◆ **READING PASSAGE**:
People began downloading and running software on a home PC connected to Cern via the internet, with so many taking part that the project's servers were swamped.
The other eye-opener was the amount of processing grunt it gave the project, dubbed LHC@home. It was more than Cern's physicists could have bought, and has since become an indispensable tool.
"In discussion with several colleagues we realised there was an opportunity here to do something for the developing world and, in particular, for scientists in the developing world," Grey says.
"It gives scientists access to computing power and potentially assistance in helping them analyse data that they could never afford otherwise."
Things flowed from there. With the Swiss Tropical Institute and a number of African universities, they created Africa@home, to support volunteer computing projects in Africa, which Grey says has been very successful. Next, the Citizen Cyberscience Centre was set up.
The summit is the first major international event the centre has helped to launch, says Grey, and will attempt to draft a citizen cyberscience manifesto.

◆ **DIRECTION A**:
In the entries below, output the stretch from the line containing "Fit Jeans photo" through the line containing "(2055, 753)" without any changes.

◆ **THE DATA**:
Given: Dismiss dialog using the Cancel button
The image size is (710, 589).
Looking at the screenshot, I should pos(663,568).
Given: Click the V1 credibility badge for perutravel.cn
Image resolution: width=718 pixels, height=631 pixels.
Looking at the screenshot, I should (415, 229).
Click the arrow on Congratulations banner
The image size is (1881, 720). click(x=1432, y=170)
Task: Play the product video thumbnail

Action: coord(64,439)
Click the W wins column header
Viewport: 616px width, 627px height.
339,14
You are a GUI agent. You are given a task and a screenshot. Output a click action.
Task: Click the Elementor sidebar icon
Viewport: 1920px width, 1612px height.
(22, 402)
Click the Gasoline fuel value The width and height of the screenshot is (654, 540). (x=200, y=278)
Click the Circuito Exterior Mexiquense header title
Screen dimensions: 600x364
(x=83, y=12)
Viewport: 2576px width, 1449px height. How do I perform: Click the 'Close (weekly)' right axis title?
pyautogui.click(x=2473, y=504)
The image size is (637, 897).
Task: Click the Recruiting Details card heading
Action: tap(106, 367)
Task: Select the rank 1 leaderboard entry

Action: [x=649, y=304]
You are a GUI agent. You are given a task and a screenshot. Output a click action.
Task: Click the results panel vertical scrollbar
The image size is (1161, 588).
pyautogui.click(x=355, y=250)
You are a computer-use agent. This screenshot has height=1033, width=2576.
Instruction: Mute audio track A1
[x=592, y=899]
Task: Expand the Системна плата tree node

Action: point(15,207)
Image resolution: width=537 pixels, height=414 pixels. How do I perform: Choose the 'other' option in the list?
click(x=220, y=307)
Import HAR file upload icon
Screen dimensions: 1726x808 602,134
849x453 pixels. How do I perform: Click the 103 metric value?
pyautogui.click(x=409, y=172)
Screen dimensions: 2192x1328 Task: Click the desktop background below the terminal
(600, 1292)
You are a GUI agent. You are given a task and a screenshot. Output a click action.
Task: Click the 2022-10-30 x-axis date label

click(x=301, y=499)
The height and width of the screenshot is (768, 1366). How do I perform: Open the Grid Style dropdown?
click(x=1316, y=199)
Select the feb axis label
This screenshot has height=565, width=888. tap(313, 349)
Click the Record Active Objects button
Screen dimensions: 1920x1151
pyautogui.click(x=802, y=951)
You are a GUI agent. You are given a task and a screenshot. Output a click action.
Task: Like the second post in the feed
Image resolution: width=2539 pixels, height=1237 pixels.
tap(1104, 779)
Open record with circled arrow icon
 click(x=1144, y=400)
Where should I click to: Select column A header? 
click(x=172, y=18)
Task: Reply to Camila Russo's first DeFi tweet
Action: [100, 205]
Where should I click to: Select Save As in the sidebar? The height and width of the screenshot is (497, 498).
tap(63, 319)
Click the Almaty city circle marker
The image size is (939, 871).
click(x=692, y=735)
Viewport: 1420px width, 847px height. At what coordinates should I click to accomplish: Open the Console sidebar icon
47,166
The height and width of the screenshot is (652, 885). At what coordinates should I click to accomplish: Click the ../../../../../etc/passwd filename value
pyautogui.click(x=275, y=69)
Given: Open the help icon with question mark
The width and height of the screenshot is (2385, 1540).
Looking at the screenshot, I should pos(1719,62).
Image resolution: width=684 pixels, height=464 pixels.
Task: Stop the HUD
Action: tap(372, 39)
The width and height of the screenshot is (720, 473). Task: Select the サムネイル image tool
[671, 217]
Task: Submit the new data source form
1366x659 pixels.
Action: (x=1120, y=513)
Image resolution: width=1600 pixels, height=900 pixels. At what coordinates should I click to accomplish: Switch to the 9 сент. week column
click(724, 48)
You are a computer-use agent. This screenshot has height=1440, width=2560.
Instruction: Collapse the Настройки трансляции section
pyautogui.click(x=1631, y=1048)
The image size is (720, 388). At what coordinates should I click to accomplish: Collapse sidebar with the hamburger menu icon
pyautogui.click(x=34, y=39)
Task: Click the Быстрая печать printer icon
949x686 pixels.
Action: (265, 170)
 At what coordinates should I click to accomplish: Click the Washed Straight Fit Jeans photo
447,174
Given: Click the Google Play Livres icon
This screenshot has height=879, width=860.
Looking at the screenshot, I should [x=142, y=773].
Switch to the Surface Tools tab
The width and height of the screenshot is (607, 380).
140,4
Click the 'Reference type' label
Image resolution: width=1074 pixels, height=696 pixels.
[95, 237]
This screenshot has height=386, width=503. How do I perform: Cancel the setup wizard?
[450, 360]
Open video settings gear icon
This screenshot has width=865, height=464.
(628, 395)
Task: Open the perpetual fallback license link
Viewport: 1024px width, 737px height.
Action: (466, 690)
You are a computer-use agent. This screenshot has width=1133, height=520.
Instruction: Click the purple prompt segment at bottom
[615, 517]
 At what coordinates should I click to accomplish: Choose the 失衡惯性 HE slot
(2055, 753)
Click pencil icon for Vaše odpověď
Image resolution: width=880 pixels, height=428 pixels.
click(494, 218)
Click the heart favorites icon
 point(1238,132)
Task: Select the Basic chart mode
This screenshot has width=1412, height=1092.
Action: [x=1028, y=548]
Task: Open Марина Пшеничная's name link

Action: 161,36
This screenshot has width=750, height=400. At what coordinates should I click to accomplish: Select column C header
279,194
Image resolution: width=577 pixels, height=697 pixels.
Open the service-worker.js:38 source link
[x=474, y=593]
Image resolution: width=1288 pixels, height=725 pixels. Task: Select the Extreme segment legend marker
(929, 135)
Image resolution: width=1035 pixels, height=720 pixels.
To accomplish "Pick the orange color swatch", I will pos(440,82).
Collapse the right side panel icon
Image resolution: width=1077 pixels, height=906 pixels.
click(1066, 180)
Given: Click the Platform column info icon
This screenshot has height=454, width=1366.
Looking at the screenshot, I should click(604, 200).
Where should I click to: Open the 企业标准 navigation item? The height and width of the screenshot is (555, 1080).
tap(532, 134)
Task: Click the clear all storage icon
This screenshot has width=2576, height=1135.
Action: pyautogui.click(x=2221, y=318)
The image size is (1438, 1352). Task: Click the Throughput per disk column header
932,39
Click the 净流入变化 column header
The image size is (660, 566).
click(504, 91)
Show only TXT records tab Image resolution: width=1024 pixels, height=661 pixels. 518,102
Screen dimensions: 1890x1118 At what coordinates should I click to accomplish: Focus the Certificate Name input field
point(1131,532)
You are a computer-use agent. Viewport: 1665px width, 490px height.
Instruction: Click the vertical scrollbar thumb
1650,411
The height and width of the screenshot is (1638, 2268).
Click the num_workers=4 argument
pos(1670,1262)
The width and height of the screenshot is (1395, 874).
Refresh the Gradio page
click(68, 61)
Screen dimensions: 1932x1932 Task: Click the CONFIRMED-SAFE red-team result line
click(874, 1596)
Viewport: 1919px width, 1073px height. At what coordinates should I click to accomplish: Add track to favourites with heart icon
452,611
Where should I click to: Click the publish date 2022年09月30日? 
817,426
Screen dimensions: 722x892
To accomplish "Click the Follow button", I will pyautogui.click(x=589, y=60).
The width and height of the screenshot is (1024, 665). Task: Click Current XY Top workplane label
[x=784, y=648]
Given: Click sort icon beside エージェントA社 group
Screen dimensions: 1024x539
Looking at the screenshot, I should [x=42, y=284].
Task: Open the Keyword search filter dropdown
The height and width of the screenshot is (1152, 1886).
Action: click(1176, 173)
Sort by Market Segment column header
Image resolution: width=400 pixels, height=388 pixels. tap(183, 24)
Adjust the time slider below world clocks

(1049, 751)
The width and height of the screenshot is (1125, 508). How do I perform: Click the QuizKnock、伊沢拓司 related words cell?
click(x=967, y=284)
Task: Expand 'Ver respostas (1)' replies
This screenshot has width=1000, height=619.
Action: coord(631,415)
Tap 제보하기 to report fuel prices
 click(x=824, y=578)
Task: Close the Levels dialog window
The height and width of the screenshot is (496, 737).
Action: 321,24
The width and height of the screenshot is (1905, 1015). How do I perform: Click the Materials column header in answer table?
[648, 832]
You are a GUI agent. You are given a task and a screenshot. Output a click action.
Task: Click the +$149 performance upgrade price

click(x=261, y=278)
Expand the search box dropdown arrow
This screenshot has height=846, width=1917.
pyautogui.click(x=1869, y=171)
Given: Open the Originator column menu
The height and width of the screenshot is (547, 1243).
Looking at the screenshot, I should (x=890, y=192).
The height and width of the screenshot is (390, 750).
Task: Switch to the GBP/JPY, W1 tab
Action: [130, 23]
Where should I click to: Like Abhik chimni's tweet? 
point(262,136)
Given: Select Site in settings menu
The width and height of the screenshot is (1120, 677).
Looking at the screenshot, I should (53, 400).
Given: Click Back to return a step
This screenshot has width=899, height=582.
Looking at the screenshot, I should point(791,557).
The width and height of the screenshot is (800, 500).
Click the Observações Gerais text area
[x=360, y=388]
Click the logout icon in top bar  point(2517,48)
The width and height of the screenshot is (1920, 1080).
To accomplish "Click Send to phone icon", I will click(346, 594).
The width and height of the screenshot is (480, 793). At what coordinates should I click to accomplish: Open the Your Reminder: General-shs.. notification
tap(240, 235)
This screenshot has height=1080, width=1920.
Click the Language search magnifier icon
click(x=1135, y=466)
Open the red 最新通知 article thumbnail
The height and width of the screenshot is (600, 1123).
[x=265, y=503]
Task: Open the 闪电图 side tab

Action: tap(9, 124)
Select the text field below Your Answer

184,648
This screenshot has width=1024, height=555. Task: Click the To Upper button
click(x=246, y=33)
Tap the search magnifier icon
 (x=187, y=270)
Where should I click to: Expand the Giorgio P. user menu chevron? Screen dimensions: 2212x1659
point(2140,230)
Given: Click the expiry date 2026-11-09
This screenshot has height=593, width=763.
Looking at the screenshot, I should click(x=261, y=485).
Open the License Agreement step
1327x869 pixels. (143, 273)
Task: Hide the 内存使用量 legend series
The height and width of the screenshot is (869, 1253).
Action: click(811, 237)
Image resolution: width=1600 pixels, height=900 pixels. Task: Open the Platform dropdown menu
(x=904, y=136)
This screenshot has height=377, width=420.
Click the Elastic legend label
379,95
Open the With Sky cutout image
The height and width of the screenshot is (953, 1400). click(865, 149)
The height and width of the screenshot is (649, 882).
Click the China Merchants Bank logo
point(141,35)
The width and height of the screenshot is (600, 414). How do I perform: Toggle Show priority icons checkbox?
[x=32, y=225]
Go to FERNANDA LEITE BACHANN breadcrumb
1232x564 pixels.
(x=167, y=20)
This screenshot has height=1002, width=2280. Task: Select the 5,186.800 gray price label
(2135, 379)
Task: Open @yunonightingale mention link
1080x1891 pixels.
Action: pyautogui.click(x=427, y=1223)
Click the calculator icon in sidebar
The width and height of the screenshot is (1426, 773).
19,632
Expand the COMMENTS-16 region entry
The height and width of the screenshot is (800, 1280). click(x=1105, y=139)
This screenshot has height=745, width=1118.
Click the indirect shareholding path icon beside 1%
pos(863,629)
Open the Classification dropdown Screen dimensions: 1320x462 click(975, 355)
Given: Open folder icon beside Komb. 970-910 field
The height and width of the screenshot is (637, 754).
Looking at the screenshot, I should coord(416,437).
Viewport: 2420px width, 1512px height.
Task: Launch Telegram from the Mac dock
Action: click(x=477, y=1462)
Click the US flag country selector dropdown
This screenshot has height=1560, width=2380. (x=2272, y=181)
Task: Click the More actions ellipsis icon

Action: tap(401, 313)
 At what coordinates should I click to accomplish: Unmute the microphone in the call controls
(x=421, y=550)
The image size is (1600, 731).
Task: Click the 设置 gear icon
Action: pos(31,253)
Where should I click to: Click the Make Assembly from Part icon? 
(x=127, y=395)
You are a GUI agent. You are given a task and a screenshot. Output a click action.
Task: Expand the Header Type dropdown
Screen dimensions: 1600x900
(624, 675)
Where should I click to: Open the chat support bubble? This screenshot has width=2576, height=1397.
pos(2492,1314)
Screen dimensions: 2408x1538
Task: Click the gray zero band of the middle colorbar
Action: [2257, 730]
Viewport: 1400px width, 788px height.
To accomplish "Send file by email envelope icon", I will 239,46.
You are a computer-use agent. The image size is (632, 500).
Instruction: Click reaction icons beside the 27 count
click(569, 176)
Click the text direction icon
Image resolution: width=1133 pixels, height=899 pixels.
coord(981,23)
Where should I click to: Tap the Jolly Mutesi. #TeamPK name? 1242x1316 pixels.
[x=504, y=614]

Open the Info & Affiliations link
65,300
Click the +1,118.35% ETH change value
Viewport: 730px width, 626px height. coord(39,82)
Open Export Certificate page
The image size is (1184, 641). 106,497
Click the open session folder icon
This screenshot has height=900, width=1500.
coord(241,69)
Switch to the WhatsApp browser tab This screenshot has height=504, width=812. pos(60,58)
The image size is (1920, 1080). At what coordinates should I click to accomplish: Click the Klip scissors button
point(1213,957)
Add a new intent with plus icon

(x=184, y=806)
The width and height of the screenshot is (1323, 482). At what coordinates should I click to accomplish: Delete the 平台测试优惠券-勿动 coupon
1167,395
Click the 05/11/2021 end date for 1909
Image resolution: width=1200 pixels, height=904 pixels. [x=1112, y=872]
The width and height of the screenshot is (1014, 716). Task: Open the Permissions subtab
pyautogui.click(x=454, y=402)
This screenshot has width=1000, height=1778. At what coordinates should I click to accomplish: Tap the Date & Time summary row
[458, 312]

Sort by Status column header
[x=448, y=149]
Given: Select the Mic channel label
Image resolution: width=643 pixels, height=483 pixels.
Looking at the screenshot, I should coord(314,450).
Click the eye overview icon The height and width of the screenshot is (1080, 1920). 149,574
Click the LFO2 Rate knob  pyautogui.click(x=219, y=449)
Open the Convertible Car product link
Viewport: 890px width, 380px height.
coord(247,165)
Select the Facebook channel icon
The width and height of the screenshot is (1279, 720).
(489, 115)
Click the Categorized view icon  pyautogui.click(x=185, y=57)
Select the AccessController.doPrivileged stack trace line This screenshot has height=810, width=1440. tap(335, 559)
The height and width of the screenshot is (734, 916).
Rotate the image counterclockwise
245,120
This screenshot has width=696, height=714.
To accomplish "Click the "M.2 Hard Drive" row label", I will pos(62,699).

◆ **DIRECTION B**:
In the passage on volunteer computing, why were the project's servers swamped?

◆ **FULL SOLUTION A**:
 At what coordinates should I click to accomplish: Click the Washed Straight Fit Jeans photo
447,174
Given: Click the Google Play Livres icon
This screenshot has height=879, width=860.
Looking at the screenshot, I should [x=142, y=773].
Switch to the Surface Tools tab
The width and height of the screenshot is (607, 380).
140,4
Click the 'Reference type' label
Image resolution: width=1074 pixels, height=696 pixels.
[95, 237]
This screenshot has height=386, width=503. How do I perform: Cancel the setup wizard?
[450, 360]
Open video settings gear icon
This screenshot has width=865, height=464.
(628, 395)
Task: Open the perpetual fallback license link
Viewport: 1024px width, 737px height.
Action: (466, 690)
You are a computer-use agent. This screenshot has width=1133, height=520.
Instruction: Click the purple prompt segment at bottom
[615, 517]
 At what coordinates should I click to accomplish: Choose the 失衡惯性 HE slot
(2055, 753)

◆ **FULL SOLUTION B**:
People began downloading and running the software on home PCs connected to Cern via the internet. So many took part that the servers were swamped.